『政策論争のデタラメ』

あまりテレビは見ないが、朝晩のニュース番組でしかめっ面をして社会を批判しているキャスターをたまに見ると、過度な一般化と大衆に訴える詭弁を弄していることは分かる。だが本当のところはどうなのか、興味があったので読んでみた。
1.ひとりひとりの省エネでは全く追いつかない。原子力発電は不可避
2.医師は不足していない。勤務医の待遇改善を
3.教育は目標だけでは動かない。結果重視で柔軟に
4.郵政民営化は成功していない。信書配達と過疎地の郵便局は国営で
5.官僚をたたいても国はよくならない。議会改革が先決
具体的なデータを示して議論を進めており、各章ごとに明確な「処方箋」を述べているので分かりやすい。もっとも、処方箋はいずれも大胆な改革案なので、実現可能性には大いに疑問が残る。
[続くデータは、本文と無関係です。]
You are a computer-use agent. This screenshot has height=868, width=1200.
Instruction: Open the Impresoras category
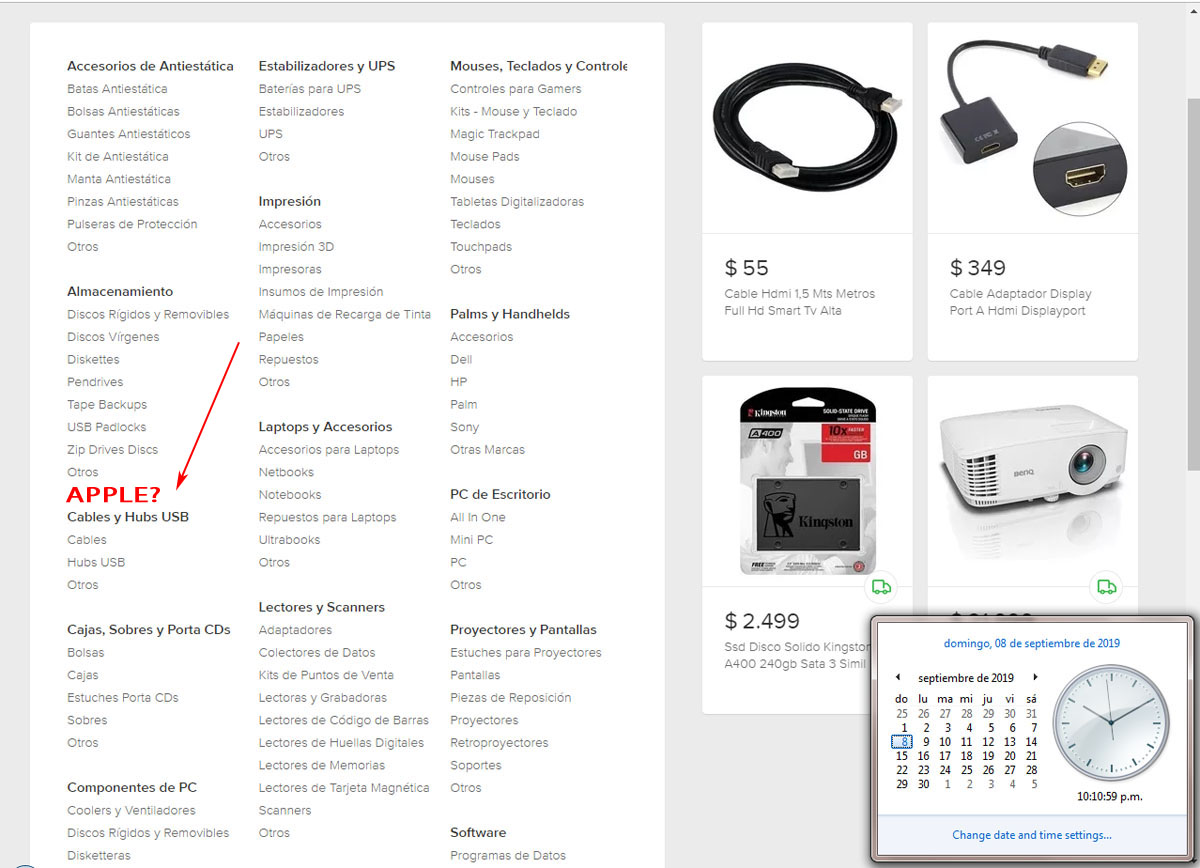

中教審の議事録から、都内の区立小中学校が文科省・都教育委員会・区教育委員会から1年間に受け取る文書は120通、回答すべき調査・アンケートは小学校で400本、中学校で200本に及ぶという「ここから浮かび上がるのは、日本の公立学校の先生が、生徒と向き合わずに、書類の処理に忙殺されている姿ではないか。」
実際、長女の学校から、「お子さんは命を大切にしていると思うか」などという(問題は無意味ではないが、アンケートにすること自体が)無意味なアンケートが来た。これに「はい」と答える親のパーセンテージを取って何になるというのだろう。
エネルギー、医療、教育、郵政、公務員はいずれも、私たちの生活と切っても切れないことばかりである。日常のちょっとした1コマ1コマから、その背景に対する洞察を与えてくれる良書である。